Monday, July 12, 2010

Ornithological Broodings

It has been quite a bountiful brood-raising spring and summer so far here at the shallow northern end of deep southern nowhere. The Colonel fancies himself an amateur ornithologist, fascinated by our feathered friends and their free flights and frequent feeder visits, above and aboard Eegeebeegee. Much of the Colonel's leisure is engaged in avian antic appreciation.

Last year, the immediate surroundings of the Big House here at the capital of the Tallahatchie Free State--a virtual republic, founded as much hand-on-wallet as tongue-in-cheek--hosted the nesting activities of several species of feathered fauna. This year, a pair of barn swallows returned to and improved upon last summer's mud nest under the eaves of the front porch.

They brought friends.

Three other pairs of barn swallows joined the first and as the Colonel writes this frantically boring missive, the four parental pairs are busily feeding four identical broods of four ravenous chicks in mud nests under the four corners of the Big House's porch eaves.

A word of warning to the three of you who regularly waste valuable rod and cone time perusing posts hereon and might be interested in hosting your own breeding pair: barn swallow progeny poop prodigiously. In barely a day's time, four swelling swallows can process parental food offerings and manufacture a surprisingly large messy mound of manure below their nest.

It is, however, a small poopy price to pay for pest control.

One of the parental duties of a brood-raising barn swallow is the discouragement of all other creatures from a thirty-foot radius of their nests with a chattering swoop within inches of the interloper's brain-housing-group. Matters not who or what the interloper is. The Colonel's grandsons--The Hope of 21st Century Civilization, Dashes One and Two (H21CC-1 & 2)--are regular dive bombing targets. As are the rabbits which ease up to raid the flower beds guarding the front porch of the Big House.

The Colonel, who has been forbidden from firearmed rabbit removal by the comely and kind-hearted Miss Brenda, wishes there was a way to surreptitiously arm barn swallows with miniature cotton-tail seeking rockets.

Not to be outdone, eastern bluebirds have already produced one brood earlier this spring (despite an indigo snake's attempted/prevented predation) and three more broods are peeping and pooping in the boxes at the periphery of the Gardens at Eegeebeegee.
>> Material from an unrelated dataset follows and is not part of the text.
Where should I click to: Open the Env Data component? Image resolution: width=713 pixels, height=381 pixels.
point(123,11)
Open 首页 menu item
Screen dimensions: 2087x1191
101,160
Unable to poke pooping posteriors out of their nest like the barn swallows, eastern bluebird chicks depend on their parents to carry away the waste product of insects brought to feed them. While the Colonel often envies birds' wings, current grandson diaper duty makes him thankful for hands.

Early in the spring, the first pair of ruby-throated hummingbirds met at a feeder on the back porch. A half-dozen other pairs have since joined them. The Colonel has been unable to find their diminutive domiciles, but has begun to notice their progeny at the sugar-water feeders. How can one tell young hummingbirds from their parents, you ask? Easy. The immature ones are always sticking their tongues out.

In addition to these favorites, a pair of mockingbirds raised a brood in a bush right outside the door to the back porch. The Colonel is not a big fan of mockingbirds. Turns out they aren't big fans of the Colonel. H21CC-1 & 2, however, were able to daily inspect the progress of the mockingbird chicks with impunity. Momma mockingbird obviously did not have the Colonel's clear understanding of the destructive power inherent in two small boys.

At this point in this pointless parade of paragraphs, at least one of the three of you who regularly waste valuable rod and cone time perusing posts hereon is bursting with the question: "What about the chickens?"

The Colonel is proud to announce that his Local War on Barnyard Fowl Predation has kept the Chickens of Eegeebeegee safe for two full months since the last attack. The Colonel would also like to take this opportunity to announce the latest addition to the domestic flock here at the Center of the Universe. Two nondescript ducklings, named Archie and Peyton by the Colonel's Manning-mad daughter, have joined the growing menagerie of mouths aboard the capitol grounds of the Tallahatchie Free State. She wanted them for her birthday.

Interesting side-story regarding the Colonel's favorite daughter's birthday. Born on the 5th of July, she had long lamented that she had not been born a day earlier so that she could share her adopted country's birthday. When she got old enough (21) to understand the concept of the International Dateline--no slam intended; the Colonel didn't figure it out until he was thirty--the Colonel informed his delighted favorite daughter that while it was indeed the 5th of July where she was born (Hong Kong) it had actually been the 4th of July here in the good ole re-United States.

So, last weekend she asked for, and got for her birthday, a pair of ducks to raise here on the farm.

Guess it could have been worse--she initially wanted goats.